Source records:
________________________

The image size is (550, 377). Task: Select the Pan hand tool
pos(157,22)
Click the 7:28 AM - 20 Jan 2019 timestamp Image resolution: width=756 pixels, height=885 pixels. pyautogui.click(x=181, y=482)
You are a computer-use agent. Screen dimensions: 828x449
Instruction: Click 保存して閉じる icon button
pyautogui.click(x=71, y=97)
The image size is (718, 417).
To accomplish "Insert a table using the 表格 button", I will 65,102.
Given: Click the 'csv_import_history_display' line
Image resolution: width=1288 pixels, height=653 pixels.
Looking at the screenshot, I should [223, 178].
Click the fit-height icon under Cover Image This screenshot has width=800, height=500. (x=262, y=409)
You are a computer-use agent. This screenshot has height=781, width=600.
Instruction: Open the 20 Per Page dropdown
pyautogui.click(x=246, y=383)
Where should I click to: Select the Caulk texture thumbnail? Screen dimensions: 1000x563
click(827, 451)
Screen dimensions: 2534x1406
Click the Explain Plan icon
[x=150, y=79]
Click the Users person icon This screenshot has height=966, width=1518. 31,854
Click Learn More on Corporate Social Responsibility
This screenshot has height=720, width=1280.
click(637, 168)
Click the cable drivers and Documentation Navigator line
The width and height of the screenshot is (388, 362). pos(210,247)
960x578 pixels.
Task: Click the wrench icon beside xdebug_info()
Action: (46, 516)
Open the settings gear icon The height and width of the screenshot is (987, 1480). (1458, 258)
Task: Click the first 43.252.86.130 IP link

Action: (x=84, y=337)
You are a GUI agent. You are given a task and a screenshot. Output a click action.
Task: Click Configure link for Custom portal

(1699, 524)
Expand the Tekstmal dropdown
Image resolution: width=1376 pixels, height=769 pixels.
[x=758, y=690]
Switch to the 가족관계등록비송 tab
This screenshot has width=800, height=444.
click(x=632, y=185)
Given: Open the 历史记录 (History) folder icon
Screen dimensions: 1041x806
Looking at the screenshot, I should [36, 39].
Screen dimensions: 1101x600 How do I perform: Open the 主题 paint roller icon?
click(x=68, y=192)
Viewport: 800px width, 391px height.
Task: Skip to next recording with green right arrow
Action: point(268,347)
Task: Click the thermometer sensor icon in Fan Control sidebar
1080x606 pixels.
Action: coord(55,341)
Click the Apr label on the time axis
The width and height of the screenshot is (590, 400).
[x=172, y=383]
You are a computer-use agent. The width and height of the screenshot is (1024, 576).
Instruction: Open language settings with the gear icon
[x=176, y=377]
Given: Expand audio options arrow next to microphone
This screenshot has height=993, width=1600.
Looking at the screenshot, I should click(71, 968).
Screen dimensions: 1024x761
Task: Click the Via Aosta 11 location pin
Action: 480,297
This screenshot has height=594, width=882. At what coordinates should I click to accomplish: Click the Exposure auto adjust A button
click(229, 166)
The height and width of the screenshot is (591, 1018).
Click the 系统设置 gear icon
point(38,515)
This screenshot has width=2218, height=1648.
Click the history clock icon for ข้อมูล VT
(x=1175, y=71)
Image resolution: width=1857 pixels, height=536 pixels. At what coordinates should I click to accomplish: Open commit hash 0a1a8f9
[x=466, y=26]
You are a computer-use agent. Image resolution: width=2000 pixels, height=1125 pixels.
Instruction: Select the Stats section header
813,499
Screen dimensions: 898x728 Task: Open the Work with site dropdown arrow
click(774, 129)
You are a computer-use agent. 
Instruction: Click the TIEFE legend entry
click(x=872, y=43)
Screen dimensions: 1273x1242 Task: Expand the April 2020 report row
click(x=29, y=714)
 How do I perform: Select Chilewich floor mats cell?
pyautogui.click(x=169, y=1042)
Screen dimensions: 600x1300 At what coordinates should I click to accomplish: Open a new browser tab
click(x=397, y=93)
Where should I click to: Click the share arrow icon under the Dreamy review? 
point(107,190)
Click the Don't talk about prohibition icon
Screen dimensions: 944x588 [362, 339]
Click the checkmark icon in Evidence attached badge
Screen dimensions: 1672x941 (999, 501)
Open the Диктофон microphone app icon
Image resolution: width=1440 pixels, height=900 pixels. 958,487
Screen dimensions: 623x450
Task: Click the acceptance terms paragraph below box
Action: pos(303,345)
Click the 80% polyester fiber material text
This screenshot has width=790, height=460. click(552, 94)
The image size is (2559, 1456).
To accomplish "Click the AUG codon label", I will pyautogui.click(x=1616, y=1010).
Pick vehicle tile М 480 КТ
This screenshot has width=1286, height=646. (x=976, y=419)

________________________

● WHAT YOU HAVE TO DO:
Render every line of the records above as a numbered list, leaving out any blank lines.

● SOLUTION FOR THIS TASK:
1. The image size is (550, 377). Task: Select the Pan hand tool
2. pos(157,22)
3. Click the 7:28 AM - 20 Jan 2019 timestamp Image resolution: width=756 pixels, height=885 pixels. pyautogui.click(x=181, y=482)
4. You are a computer-use agent. Screen dimensions: 828x449
5. Instruction: Click 保存して閉じる icon button
6. pyautogui.click(x=71, y=97)
7. The image size is (718, 417).
8. To accomplish "Insert a table using the 表格 button", I will 65,102.
9. Given: Click the 'csv_import_history_display' line
10. Image resolution: width=1288 pixels, height=653 pixels.
11. Looking at the screenshot, I should [223, 178].
12. Click the fit-height icon under Cover Image This screenshot has width=800, height=500. (x=262, y=409)
13. You are a computer-use agent. This screenshot has height=781, width=600.
14. Instruction: Open the 20 Per Page dropdown
15. pyautogui.click(x=246, y=383)
16. Where should I click to: Select the Caulk texture thumbnail? Screen dimensions: 1000x563
17. click(827, 451)
18. Screen dimensions: 2534x1406
19. Click the Explain Plan icon
20. [x=150, y=79]
21. Click the Users person icon This screenshot has height=966, width=1518. 31,854
22. Click Learn More on Corporate Social Responsibility
23. This screenshot has height=720, width=1280.
24. click(637, 168)
25. Click the cable drivers and Documentation Navigator line
26. The width and height of the screenshot is (388, 362). pos(210,247)
27. 960x578 pixels.
28. Task: Click the wrench icon beside xdebug_info()
29. Action: (46, 516)
30. Open the settings gear icon The height and width of the screenshot is (987, 1480). (1458, 258)
31. Task: Click the first 43.252.86.130 IP link
32. Action: (x=84, y=337)
33. You are a GUI agent. You are given a task and a screenshot. Output a click action.
34. Task: Click Configure link for Custom portal
35. (1699, 524)
36. Expand the Tekstmal dropdown
37. Image resolution: width=1376 pixels, height=769 pixels.
38. [x=758, y=690]
39. Switch to the 가족관계등록비송 tab
40. This screenshot has width=800, height=444.
41. click(x=632, y=185)
42. Given: Open the 历史记录 (History) folder icon
43. Screen dimensions: 1041x806
44. Looking at the screenshot, I should [36, 39].
45. Screen dimensions: 1101x600 How do I perform: Open the 主题 paint roller icon?
46. click(x=68, y=192)
47. Viewport: 800px width, 391px height.
48. Task: Skip to next recording with green right arrow
49. Action: point(268,347)
50. Task: Click the thermometer sensor icon in Fan Control sidebar
51. 1080x606 pixels.
52. Action: coord(55,341)
53. Click the Apr label on the time axis
54. The width and height of the screenshot is (590, 400).
55. [x=172, y=383]
56. You are a computer-use agent. The width and height of the screenshot is (1024, 576).
57. Instruction: Open language settings with the gear icon
58. [x=176, y=377]
59. Given: Expand audio options arrow next to microphone
60. This screenshot has height=993, width=1600.
61. Looking at the screenshot, I should click(71, 968).
62. Screen dimensions: 1024x761
63. Task: Click the Via Aosta 11 location pin
64. Action: 480,297
65. This screenshot has height=594, width=882. At what coordinates should I click to accomplish: Click the Exposure auto adjust A button
66. click(229, 166)
67. The height and width of the screenshot is (591, 1018).
68. Click the 系统设置 gear icon
69. point(38,515)
70. This screenshot has width=2218, height=1648.
71. Click the history clock icon for ข้อมูล VT
72. (x=1175, y=71)
73. Image resolution: width=1857 pixels, height=536 pixels. At what coordinates should I click to accomplish: Open commit hash 0a1a8f9
74. [x=466, y=26]
75. You are a computer-use agent. Image resolution: width=2000 pixels, height=1125 pixels.
76. Instruction: Select the Stats section header
77. 813,499
78. Screen dimensions: 898x728 Task: Open the Work with site dropdown arrow
79. click(774, 129)
80. You are a computer-use agent. 
81. Instruction: Click the TIEFE legend entry
82. click(x=872, y=43)
83. Screen dimensions: 1273x1242 Task: Expand the April 2020 report row
84. click(x=29, y=714)
85.  How do I perform: Select Chilewich floor mats cell?
86. pyautogui.click(x=169, y=1042)
87. Screen dimensions: 600x1300 At what coordinates should I click to accomplish: Open a new browser tab
88. click(x=397, y=93)
89. Where should I click to: Click the share arrow icon under the Dreamy review? 
90. point(107,190)
91. Click the Don't talk about prohibition icon
92. Screen dimensions: 944x588 [362, 339]
93. Click the checkmark icon in Evidence attached badge
94. Screen dimensions: 1672x941 (999, 501)
95. Open the Диктофон microphone app icon
96. Image resolution: width=1440 pixels, height=900 pixels. 958,487
97. Screen dimensions: 623x450
98. Task: Click the acceptance terms paragraph below box
99. Action: pos(303,345)
100. Click the 80% polyester fiber material text
101. This screenshot has width=790, height=460. click(552, 94)
102. The image size is (2559, 1456).
103. To accomplish "Click the AUG codon label", I will pyautogui.click(x=1616, y=1010).
104. Pick vehicle tile М 480 КТ
105. This screenshot has width=1286, height=646. (x=976, y=419)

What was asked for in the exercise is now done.